One of the biggest and peskiest gardening challenges ever are the suckers from a Bradford pear tree that was removed over three years ago (it was in the spot now occupied by our Bambusa oldhamii). I’ve written about this topic before; Outlaw Gardener suggested a Triclopyr-based product like Brush-B-Gon, and that’s exactly what I will do. I have high hopes that this will solve this problem once and for all.


All of these issues have been nagging me all summer. But as soon as fall arrives in our latitudes, I will tackle them with vigor.


  1. There are some pretty horrible photos in this post -- not technically, just subject matter. Ouch. Thanks for letting me know that I'm not the only gardener with some less-than-pretty plants and beds that need some TLC.

    That Miscanthus in the front yard -- is that the same one you sent me a division of? Mine was planted too closely to my 'Gracillimus', but is as upright as can be. Does it need another year or two before it starts flopping, or is it just magically happier here?

    1. Hey, everybody has a few less-than-pretty plants hidden out of sight somewhere :-).

      The miscanthus cultivar I sent you is "Silberpfeil," or "Silver Arrow." It's supposed to be more upright, but it gets big.

      I think part of my problem is that our heavy soil retains too much moisture, making the grasses grow more lush they otherwise would, which in turn causes them to flop. Just a theory...

  2. Yay for changes! Looking forward to seeing how you get on with your new plans for the garden. Now is the perfect time to decide and plan in advance.

    Would you consider a yellow variegated Fatsia ('Annelise/Annmieke') to replace the white variegated one? The yellow one is much less fussy and prone to pests than the wite one for some reason.

    1. I love fatsias, and a yellow variegated cultivar would be perfect.
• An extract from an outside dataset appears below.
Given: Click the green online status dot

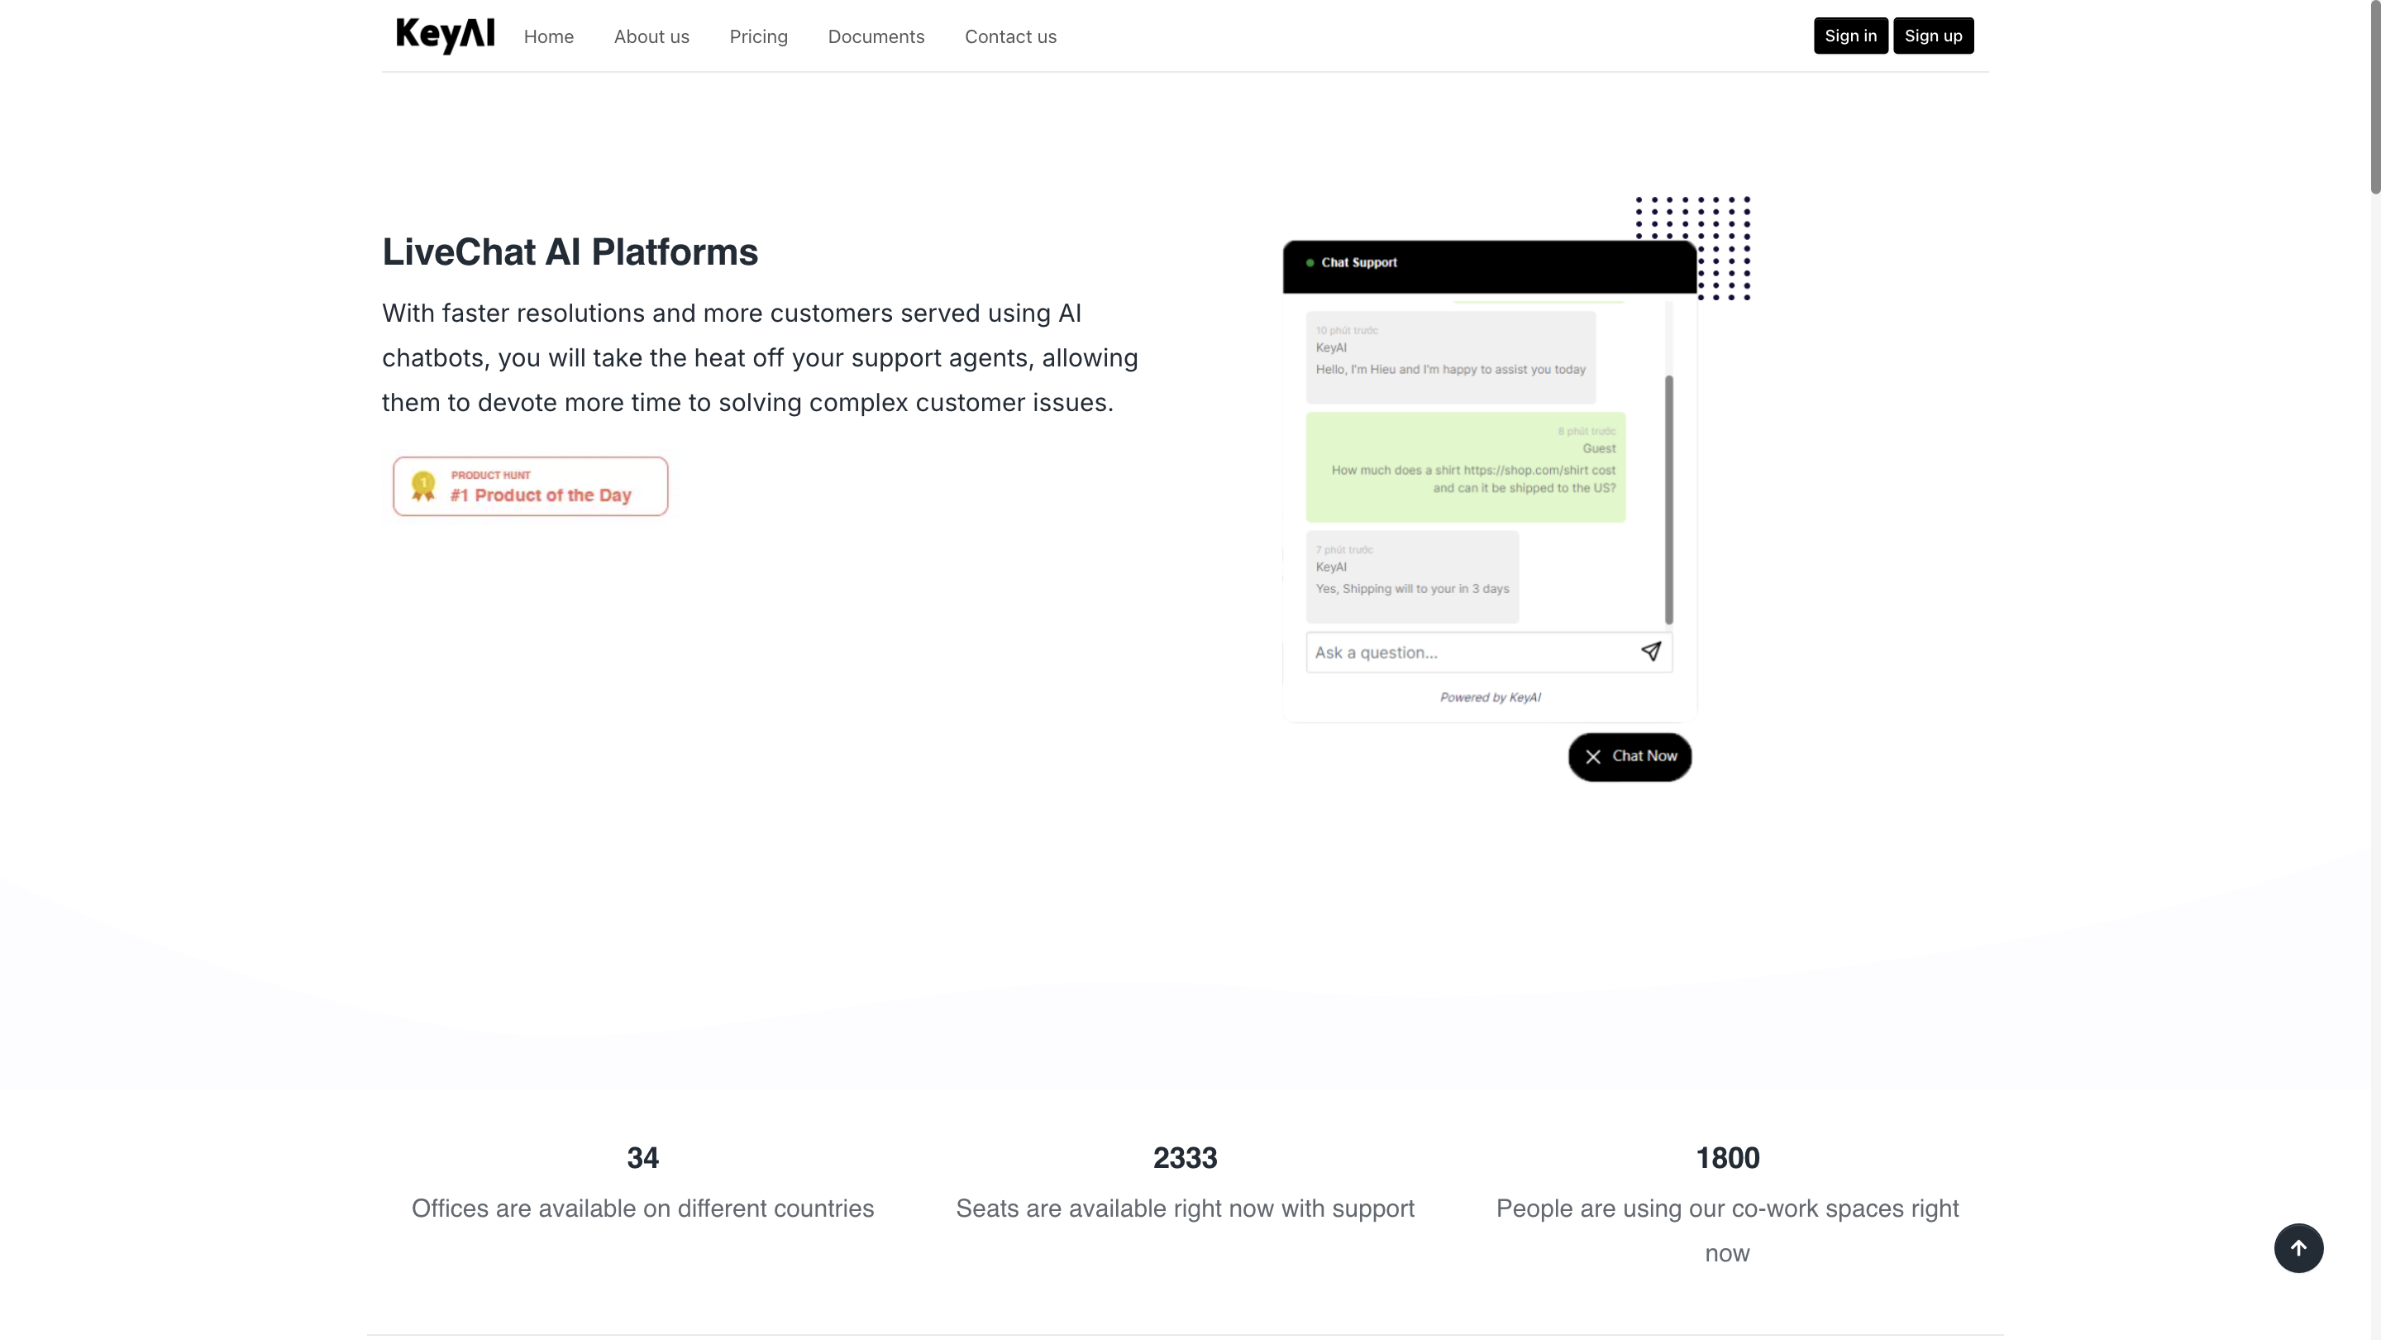Looking at the screenshot, I should coord(1310,263).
Gotta see if I can find one locally.

      I look forward to making these and other changes. It would be boring if everything were always the same.

  3. You have always talked about a water feature. Are you interested in the pond shell we have? Maybe you could get into water plants! I even have a spare pump!

  4. No mention of your love of going off DST!!!!!

  5. Thanks for sharing your problem areas. I've got some of those too and I'm planning on doing a lot of chainsaw editing as soon as the leaves fall from the deciduous trees. Would you consider a schefflera macrophylla to replace your fatsia? It's my current plant crush and not winter hardy here.